Lately I have seen a proliferation of Facebook posts displaying things such as metal ice cube trays and flour sifters, or steering column mounted gear shifts, with instructions to share if you know what they are. I always know what they are, but that's beside the point. More than mere things, there are skills we have lost, ripped from us by modern technology as surely as automatic ice makers and plastic have relegated the metal ice tray, compete with handle for loosening the ice, to a Facebook meme.
Who these days knows how to kite a check? Believe me, that used to be a life-saving skill and it depended on the fact that a check deposited on one day took about a week to make its way back to the originating bank and be deducted there. Say you needed fifty dollars and your brother didn't have fifty dollars either. Brother wrote you a check for fifty and mailed it. A day later you wrote him a check for fifty and mailed that back. When his check came, you deposited it and spent it, while your check to him arrived in time to cover the check written from his account. He then sent you another check to cover your check. You kept this up until someone actually laid their hands on fifty dollars and put a stop to the process.
Telegrams. You paid by the word, so the composition of a good telegram was an art. These belong mostly to my parents' era, but there was something both ominous and lovely about a telegram delivered to your door. Possibly someone was dead. But possibly your agent had good news and the Post had bought your serial. Or the baby was a girl. Or your son had been expelled from yet another school. (I have among the Family Papers a telegram from my grandmother to my grandfather announcing exactly that.) Or your show had closed, alas, on opening night. You never knew.
Telegrams were eventually eclipsed by the long-distance telephone and it was expensive too, so it required careful management. There were two ways to make a long distance call before direct dialing, both through an operator. A station-to-station call was cheaper but you started paying as soon as anyone answered. A person-to-person call was more expensive but you didn't pay if the person you wanted wasn't there. I would call my boyfriend person-to-person and if he was there, he would claim not to be but that he was expected any minute. Both parties on either end could hear what the other was saying. I would thank the operator and tell her I would try again. Then I would call station-to-station.

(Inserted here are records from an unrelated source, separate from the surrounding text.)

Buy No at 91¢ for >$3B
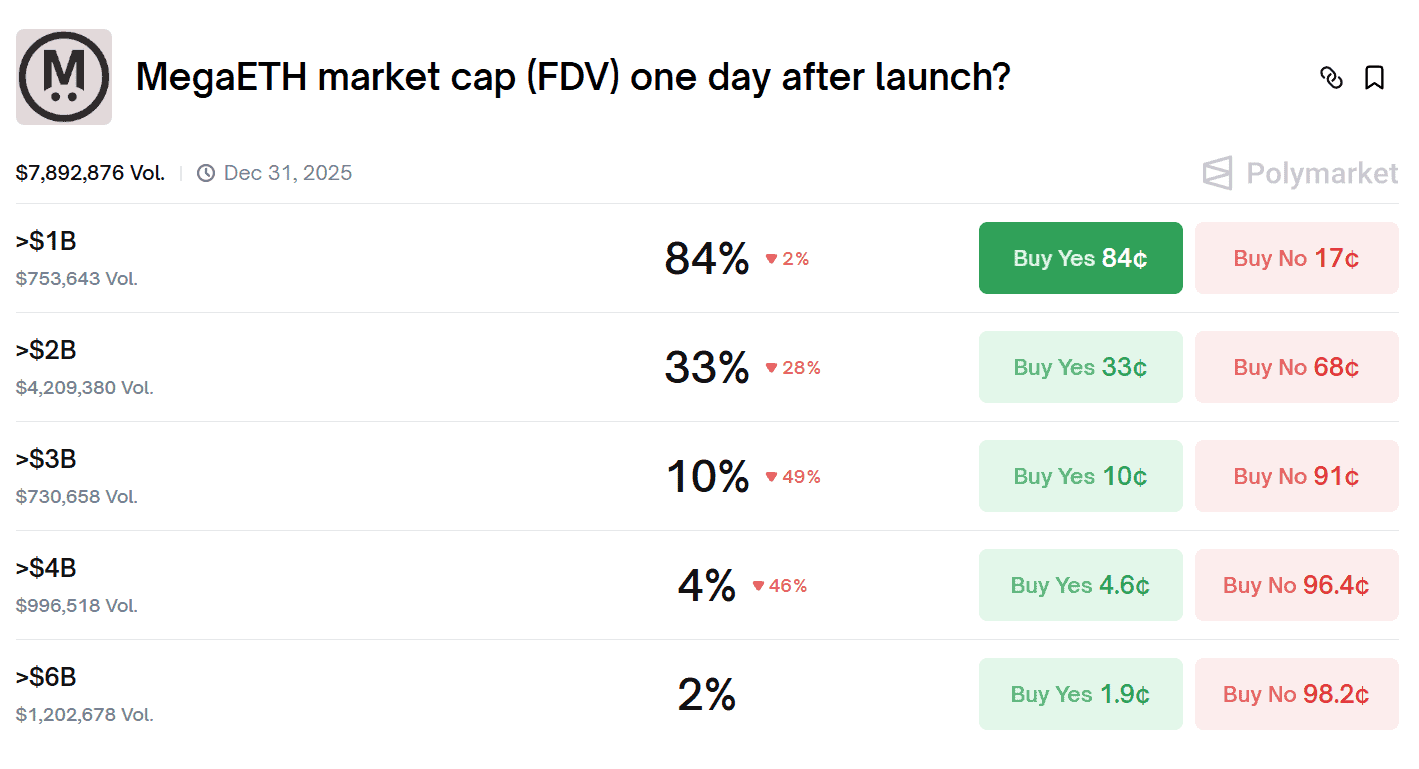This screenshot has width=1419, height=769. [x=1296, y=476]
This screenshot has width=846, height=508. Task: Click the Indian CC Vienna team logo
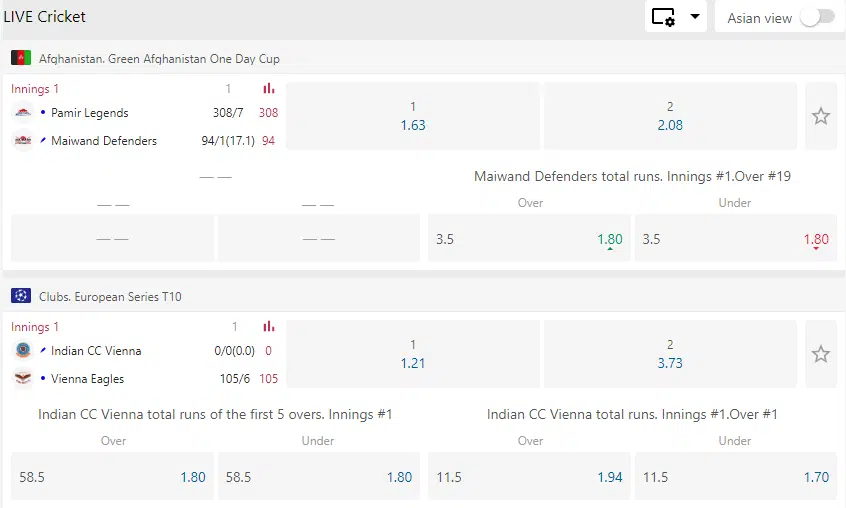[x=23, y=351]
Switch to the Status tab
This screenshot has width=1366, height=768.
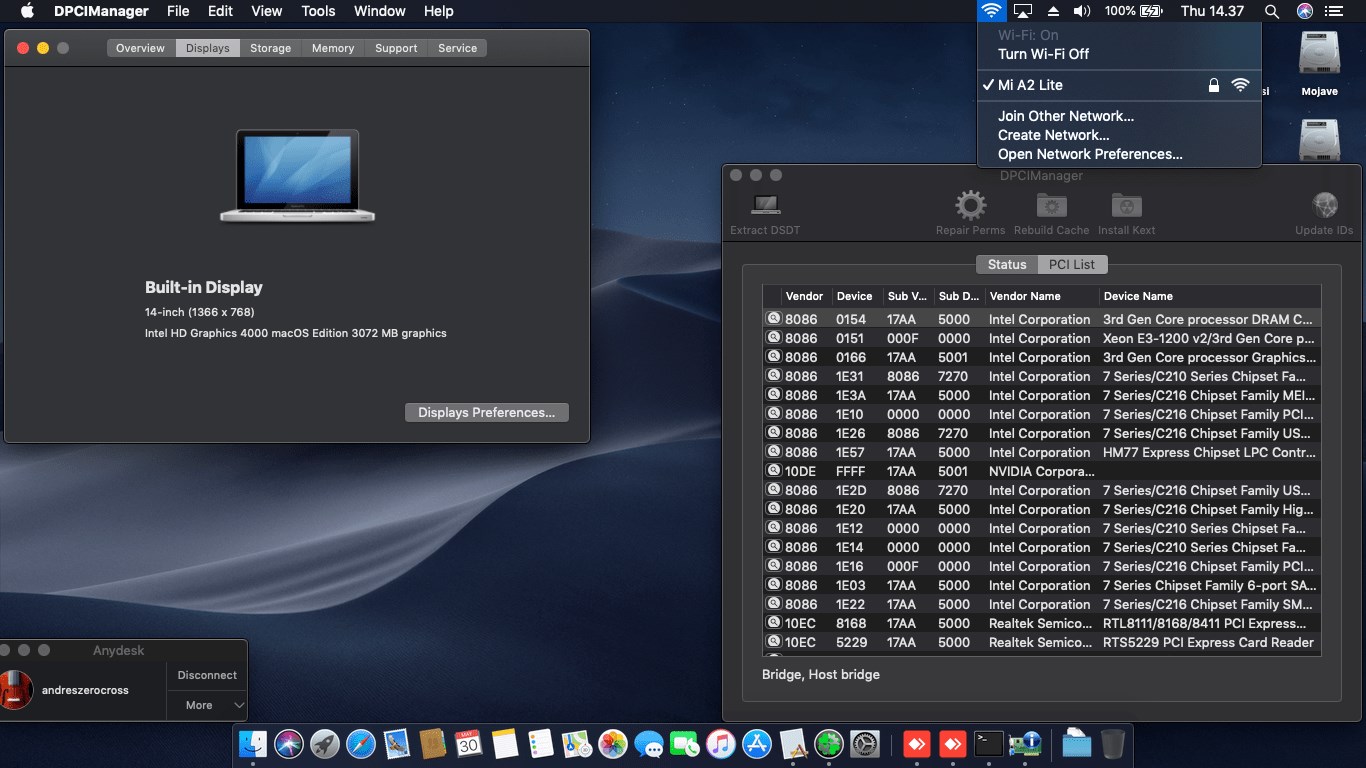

My family developed an elaborate code when I was in college in Virginia, built around the now also vanished half-price student standby flights. A person-to-person call for myself meant that I had made my flight home to California. My parents would tell the operator that I was not there, and I would say brightly, "Thank you, Operator, I'll try again about seven." When I missed it, I called for Mr. Charleston DeLay or Mr. L.A. Sunday. A great deal of information could be conveyed this way. My parents checked on the schedule of their weekly poker game with participants outside the local calling zone by calls for Mr. Jackson Low. Mr. Low wasn't there but he was expected at six o'clock on Friday. One player achieved immortality at this racket by reminding the hostess, who was notoriously forgetful, to thaw the chicken meant for the game dinner with a call for "Madame Poulet deFrost."
We shall not see her like again. I miss being able to jerk the phone company around almost as much as I miss the rotary dial telephone, which at least prevented "Jacob" with the almost unintelligible accent from calling from "The Medicare" to ask me how I am today.